_What the task asks:_ Would you please repeat exactly the entries below, starting at the line with "Viewport: 980px width, 453px" and ending at the line with "You are a computer-use", and nothing outside that range? Leave out the pictures.

_Input data:_

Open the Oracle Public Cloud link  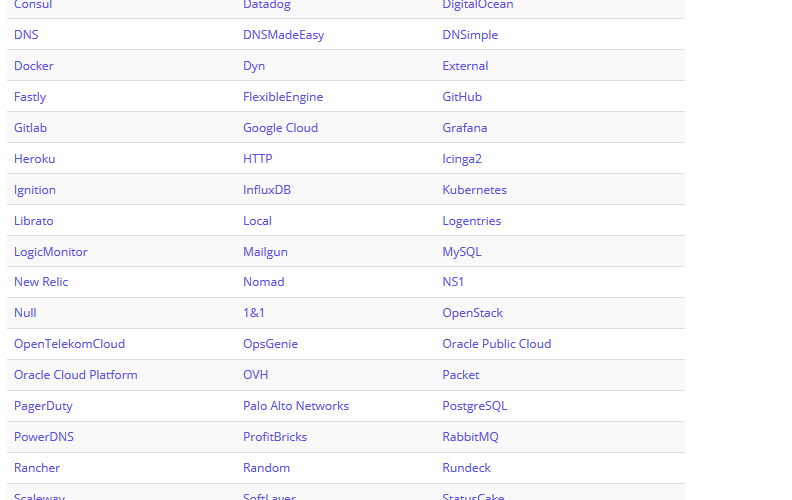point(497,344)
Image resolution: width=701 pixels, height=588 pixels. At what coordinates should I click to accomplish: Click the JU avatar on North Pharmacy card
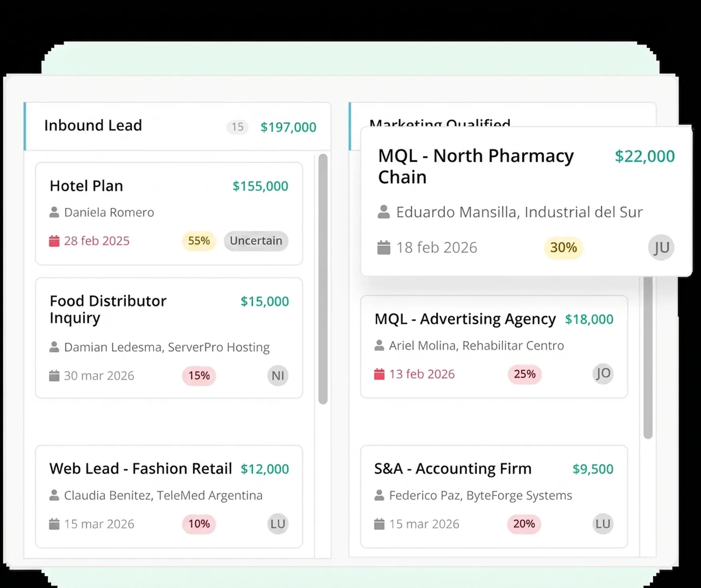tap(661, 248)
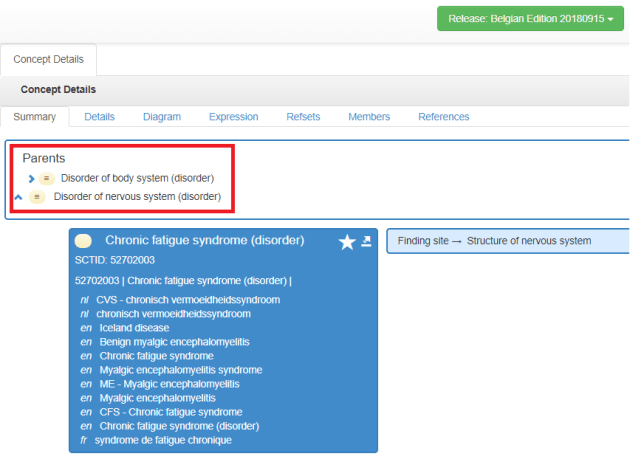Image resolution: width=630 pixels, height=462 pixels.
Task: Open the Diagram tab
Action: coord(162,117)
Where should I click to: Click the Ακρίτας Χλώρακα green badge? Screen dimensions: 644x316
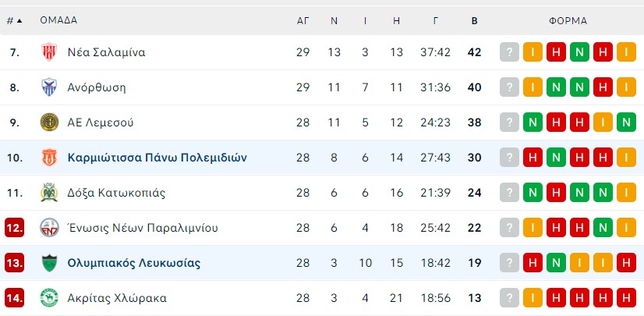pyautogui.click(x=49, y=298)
* * *
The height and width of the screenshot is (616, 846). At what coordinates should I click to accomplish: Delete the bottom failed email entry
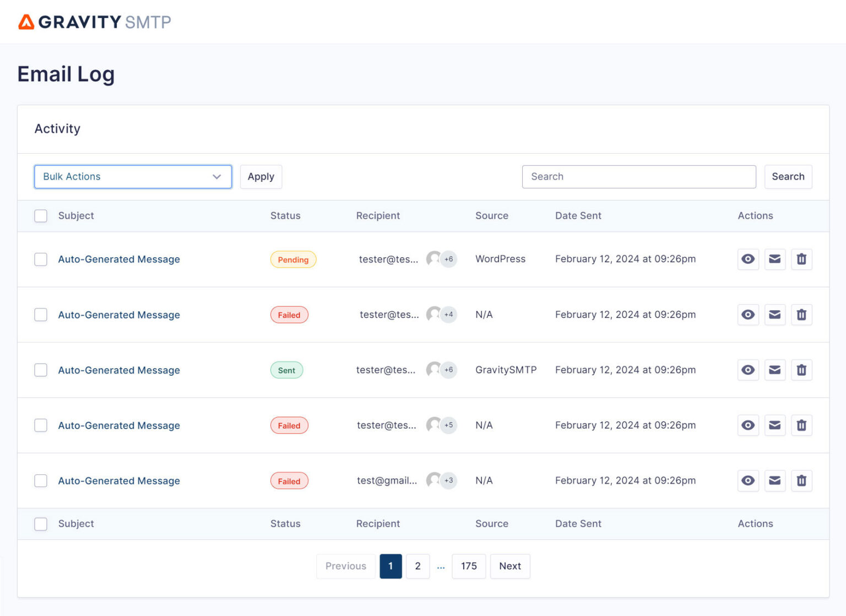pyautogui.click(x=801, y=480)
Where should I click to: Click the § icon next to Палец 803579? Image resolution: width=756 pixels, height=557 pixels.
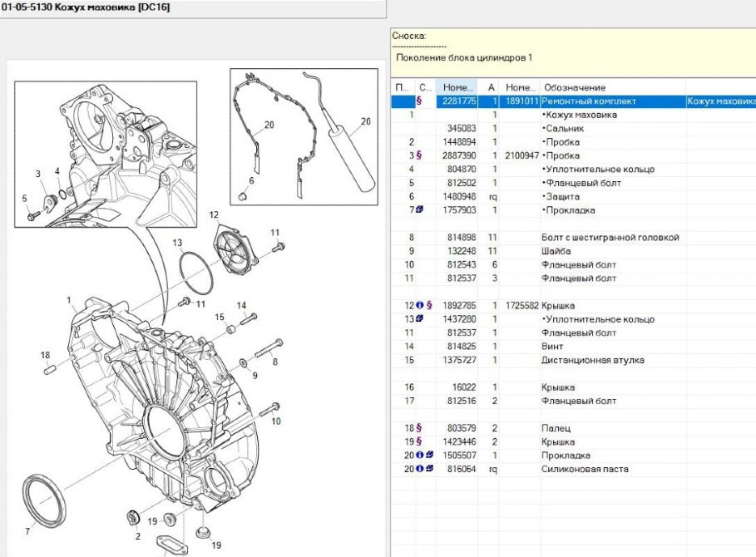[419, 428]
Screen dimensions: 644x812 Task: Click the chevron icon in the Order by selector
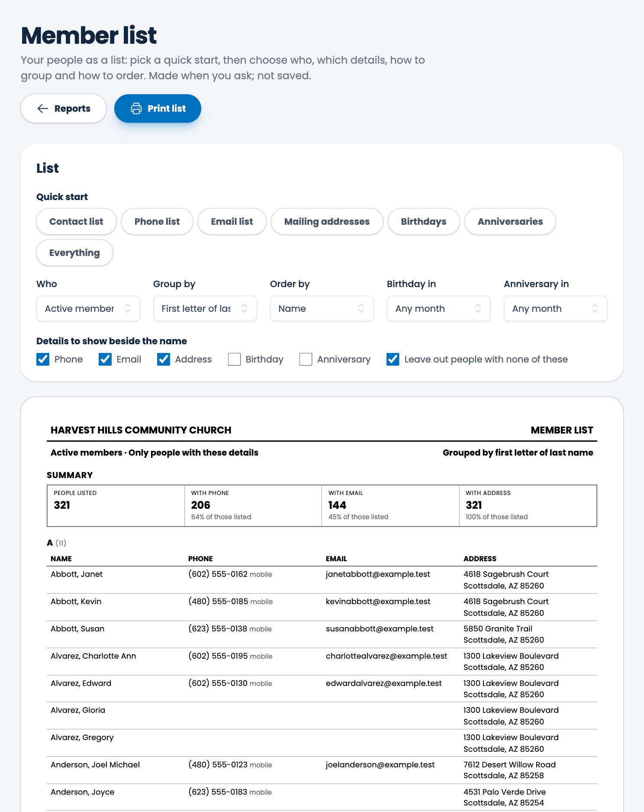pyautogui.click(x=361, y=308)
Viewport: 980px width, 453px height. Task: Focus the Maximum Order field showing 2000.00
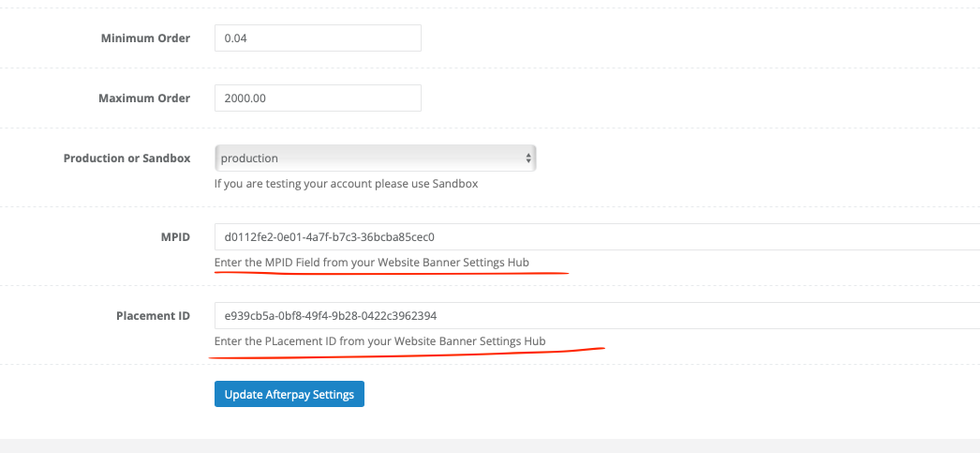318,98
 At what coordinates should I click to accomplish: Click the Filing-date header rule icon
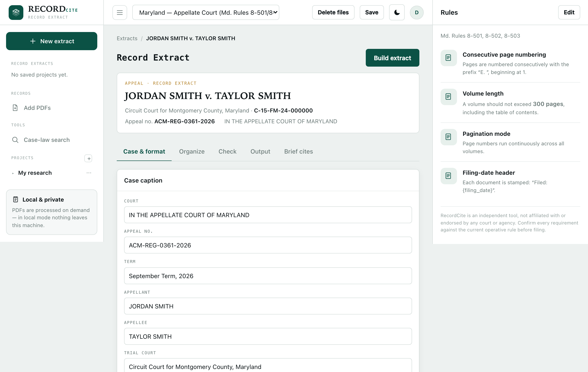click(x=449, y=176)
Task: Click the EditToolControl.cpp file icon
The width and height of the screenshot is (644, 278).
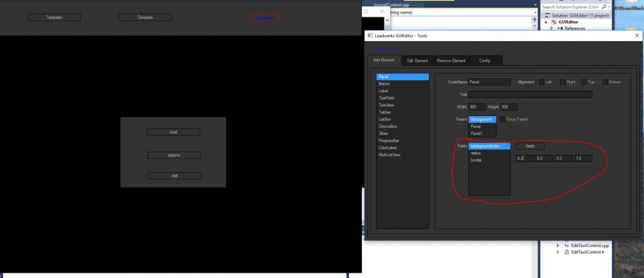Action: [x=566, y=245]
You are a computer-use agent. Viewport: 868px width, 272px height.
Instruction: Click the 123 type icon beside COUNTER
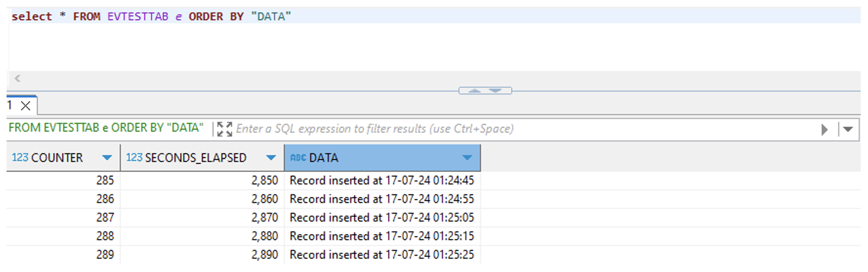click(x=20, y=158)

_Your response:_
Viewport: 980px width, 453px height. Task: Focus the Maximum Order field showing 2000.00
318,98
 At what coordinates should I click to accomplish: Click the Filing-date header rule icon
click(x=449, y=176)
Task: Click the EditToolControl.cpp file icon
The width and height of the screenshot is (644, 278).
Action: [x=566, y=245]
You are a computer-use agent. Viewport: 868px width, 272px height.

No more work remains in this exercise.